The way this money moves is more remarkable than its size. There is no ministry involved. It doesn’t wait for a procurement procedure in an account. A family in Lesotho pays for medication that week; a mother in Lagos receives a notification on her phone. In contrast to the machinery of official development assistance, which often travels slowly, has conditions attached, and occasionally fails to reach the intended recipients, its directness is almost startling. All of that is circumvented by remittances. The household decides what to do with the money once it arrives.
Africa remittances — Key facts & figures (2024)
| Total remittance inflows (2024) | ~$95 billion — up from $53 billion in 2010 |
| Share of Africa’s GDP (2024) | 5.1% — up from 3.6% in 2010 |
| Comparison to FDI (2024) | Africa’s FDI reached ~$97 billion total, but ~36% came from a single Egypt urban project; remaining FDI (~$62 billion) is significantly less than remittances |
| Top receiving countries | Egypt, Nigeria, Morocco — largest shares of total inflows in 2024 |
| Highest remittance-to-GDP dependence | Gambia, Lesotho, Comoros, South Sudan, Liberia, Somalia — all above 10% of GDP |
| Household reliance (2019 data) | ~65% of Kenyans and ~50% of Gambians depended on remittances for household income |
| Primary uses | Food security, healthcare, housing, education, local trade and community infrastructure |
| Key challenge | Large share still flows through informal channels — hand-carried cash and unregistered transfer systems, especially in DRC, Libya, Zimbabwe, Somalia, Nigeria |
| Lowest receiving countries | Angola, Seychelles, São Tomé and Príncipe — each received less than 1% of total inflows |
| Further reading | African Union on diaspora remittances |
Take a look at the comparison with foreign direct investment to see how important this has become. A single urban development project in Egypt accounted for about 36% of the approximately $97 billion in foreign direct investment (FDI) that came to Africa in 2024. After deducting that, the remaining foreign direct investment (FDI) throughout the remainder of the continent amounts to approximately $62 billion. Not as much as remittances. by a significant amount. Development economics has a long-standing tendency to view household transfers as supplemental and private investment as the main source of funding. It seems harder and harder to defend that framing.

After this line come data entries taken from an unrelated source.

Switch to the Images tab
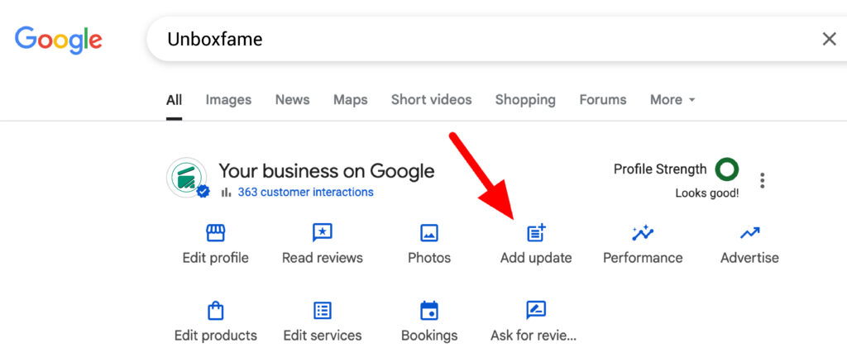This screenshot has height=362, width=847. [x=228, y=100]
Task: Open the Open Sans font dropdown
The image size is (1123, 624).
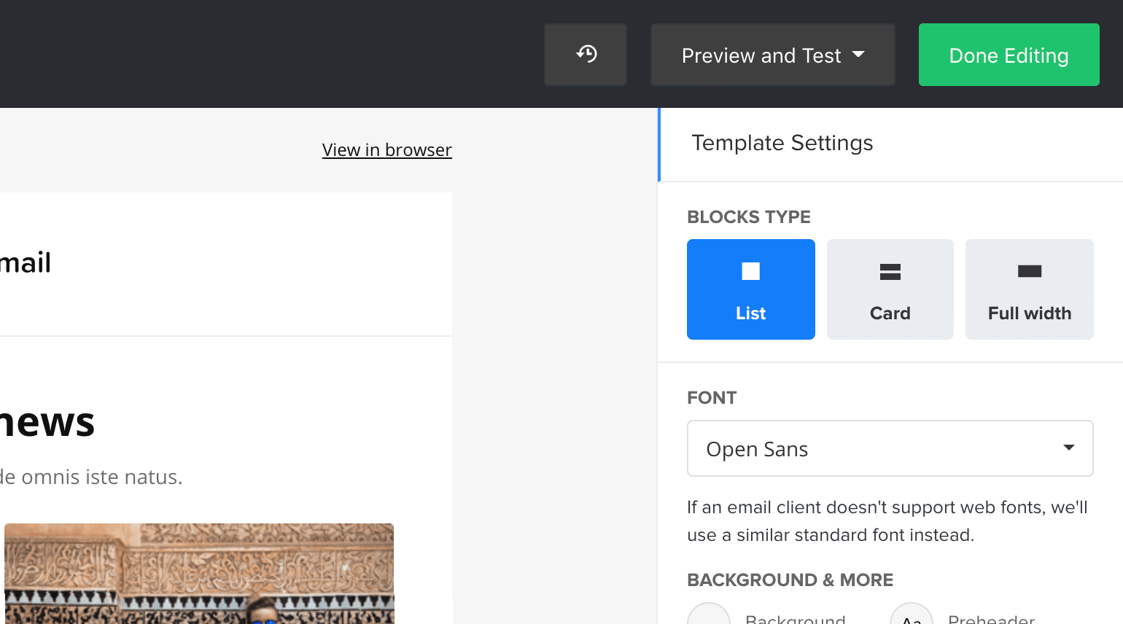Action: (890, 448)
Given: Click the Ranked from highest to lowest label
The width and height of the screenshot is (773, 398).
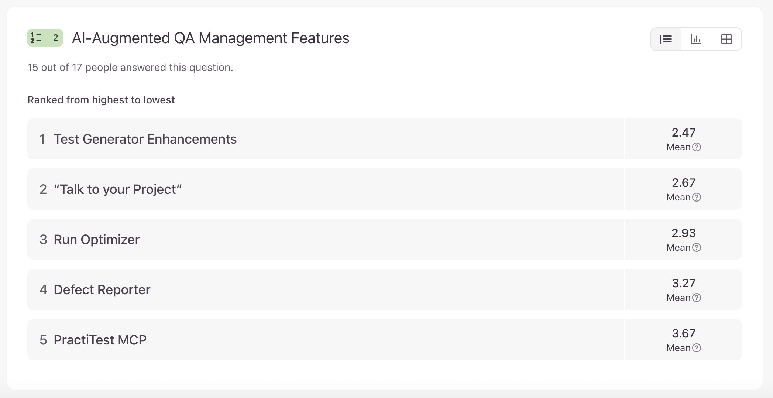Looking at the screenshot, I should 101,100.
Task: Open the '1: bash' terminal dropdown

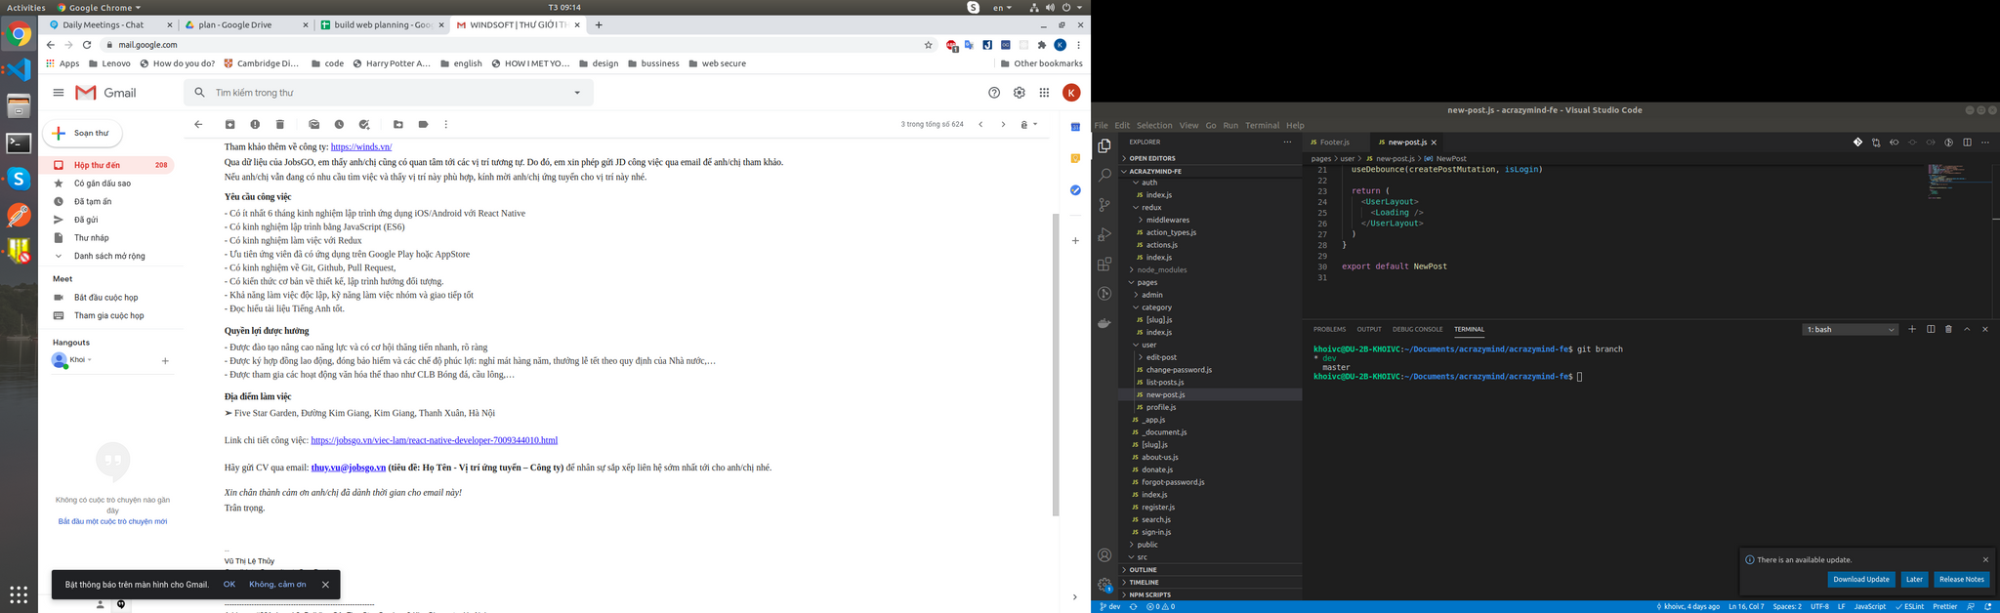Action: (1850, 330)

The nations that rely on these flows the most provide a crucial insight into the true beneficiaries of remittances. Remittances make up over 10% of the GDP in the Gambia, Lesotho, Comoros, South Sudan, and Somalia. These locations don’t draw a lot of foreign direct investment, and official assistance to some of them has been patchy at best. Without diaspora funds, some communities in these nations might experience a degree of economic vulnerability that no one in the field of international development has a clear plan to address. Although it’s an uncomfortable thought, it’s most likely an honest one.

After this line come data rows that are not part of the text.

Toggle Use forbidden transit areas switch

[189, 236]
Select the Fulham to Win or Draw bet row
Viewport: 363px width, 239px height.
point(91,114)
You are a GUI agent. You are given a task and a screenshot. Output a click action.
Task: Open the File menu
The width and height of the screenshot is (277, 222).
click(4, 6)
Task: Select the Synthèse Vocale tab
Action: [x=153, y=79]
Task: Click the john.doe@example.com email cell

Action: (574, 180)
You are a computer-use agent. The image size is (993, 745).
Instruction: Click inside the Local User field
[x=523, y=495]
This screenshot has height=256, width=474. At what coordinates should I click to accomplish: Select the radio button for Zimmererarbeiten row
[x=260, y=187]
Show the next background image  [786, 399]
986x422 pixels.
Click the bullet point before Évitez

It’s difficult to ignore the fact that this story frequently revolves around numbers but seldom discusses what those numbers actually mean in day-to-day life. In 2019, about half of all Gambians and about 65% of Kenyans said their households relied on remittances. As a primary source, not as an add-on. In economies where formal wages are scarce and social safety nets are weak, that kind of dependence reveals something about how households are actually surviving. The funds cover the cost of a corrugated iron roof before the rainy season begins, school fees in September, and antibiotics in February. It’s infrastructure, but not the kind that’s captured on camera for a donor report.

However, there are actual difficulties hidden beneath this narrative. Unregistered transfer agents, hand-carried cash, and agreements based on trust rather than paperwork still account for a sizable share of Africa’s remittances. Informal transfers are widespread in nations like the Democratic Republic of the Congo, Zimbabwe, and Nigeria, in part because many people cannot afford or access formal financial services. Because of this informality, it is sometimes more difficult to measure the flows, develop policies around them, and safeguard them. There is still work to be done to get a better picture of the volume actually passing through these channels.
It is becoming more and more obvious that the discussion about who is funding African development needs to keep up with what is actually taking place on the ground. The diaspora did not wait for a communiqué from the conference. They simply continued to send money home.